Hit 'Impregnable' Targets

    A month and a half after Regensburg, heavy bombers pushed northeast from Britain, cut across the Baltic and descended on three cities the Germans obviously had considered impregnable to air attack from the west -- Gdynia, Anklam and Marienburg, the eastern-most scarcely 400 miles from the Russian front. In one decisive bombing attack the men at the Norden bombsights smashed the biggest of the Focke-Wulf assembly plants, just outside Marienburg, and so handed the Luftwaffe possibly its most crippling blow.
    Yet the actual delivery of bombs by the Forts and Liberators was only part of the year's achievements. American fighter planes came to this theater and revolutionized the theory of fighter escort for bombers by eventually providing close cover for the bombers on trips as far as 500 miles into the very depth of Germany, and back again. P47 Thunderbolts and P38 Lightnings, each with long-range auxiliary fuel tanks, were the first U.S. fighter planes to escort the bombers, and their presence made itself obvious in the chart of enemy aircraft destroyed by the bombers.
    American fighter pilots destroyed 447 German aircraft during the year, possibly destroyed 75 more and damaged 230, for the loss of 150 American planes.
    In addition, as the year drew to a close American fighters showed that they, too, could bomb. On Nov. 25 USAAF fighters with bombs slung beneath hammered the Nazi airfields at St. Omer-Fort Rouge and St. Omer-Longuenesse.
    While the Air Service Command stretched its supply and repair facilities across the growing maze of American airfields in Britain, and so kept the bombers and fighters not only flying but able to take on increasingly heavier tasks, one of the most highly controversial airplanes since the Wright brothers learned to fly made its appearance in the theater, came within a scraped wingtip of failing disastrously, and then went on to hang up one of the best records of the war.

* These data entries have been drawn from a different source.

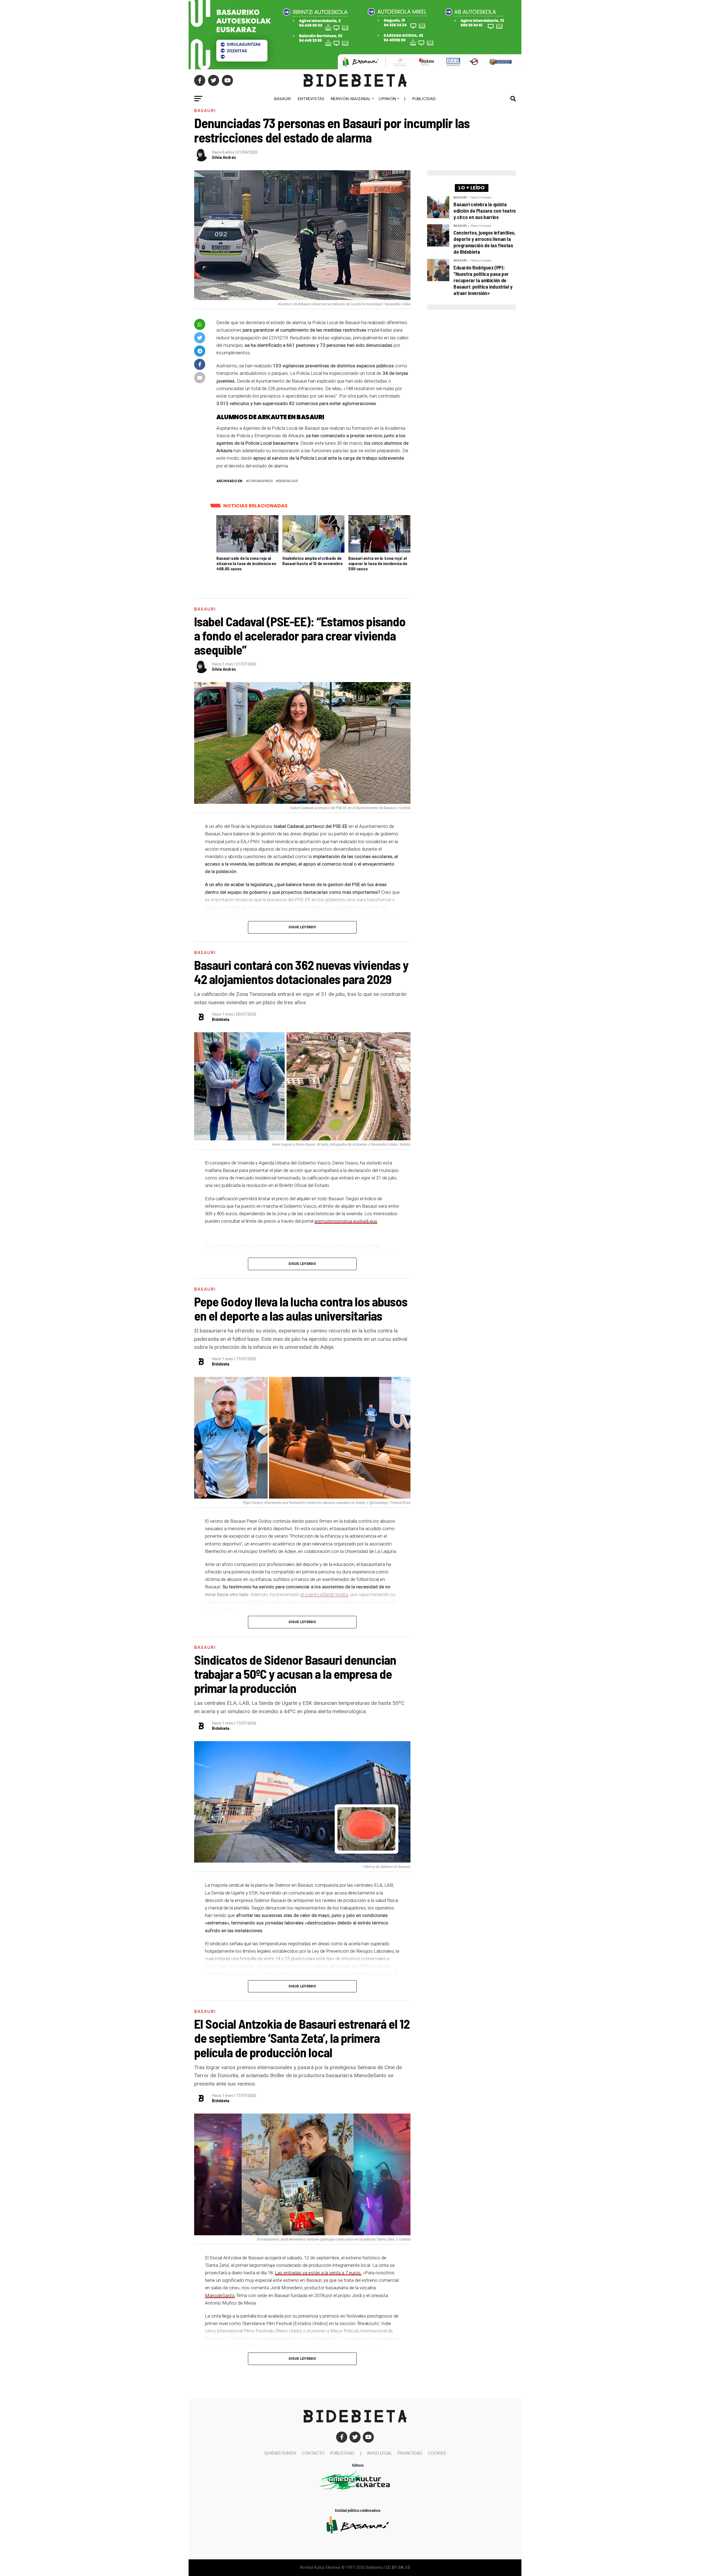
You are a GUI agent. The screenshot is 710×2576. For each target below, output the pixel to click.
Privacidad (409, 2453)
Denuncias (288, 481)
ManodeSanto (220, 2295)
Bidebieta (220, 1019)
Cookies (437, 2453)
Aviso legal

    It was the Martin Marauder medium bomber, the B26 "flying prostitute," with two big Pratt and Whitney engines, 11 or 12 .50 caliber guns and a bomb bay that could and did haul 4,000 pounds at a time to Nazi targets.
    After losing all of the ten bombers which made their second low -level raid early in the summer, the Marauders introduced medium level (10,000 to 12,000 feet) attack, and with fine precision hammered the invasion coastline of northern France, Holland and Belgium with such effect that the Luftwaffe was driven inland as much as 50 miles.
    The Marauder record was accomplished with the phenomenally low record of 21 bombers lost, less than one-half of one per cent per mission. Medium bomber tonnage, starting at a scant 197.5 tons in July, touched a high of 2,790 tons in September, and even in the bad weather of the autumn and early winter -- no bombs are dropped on the occupied countries unless the target is clearly visible -- the figure stayed about 1,200 tons per month.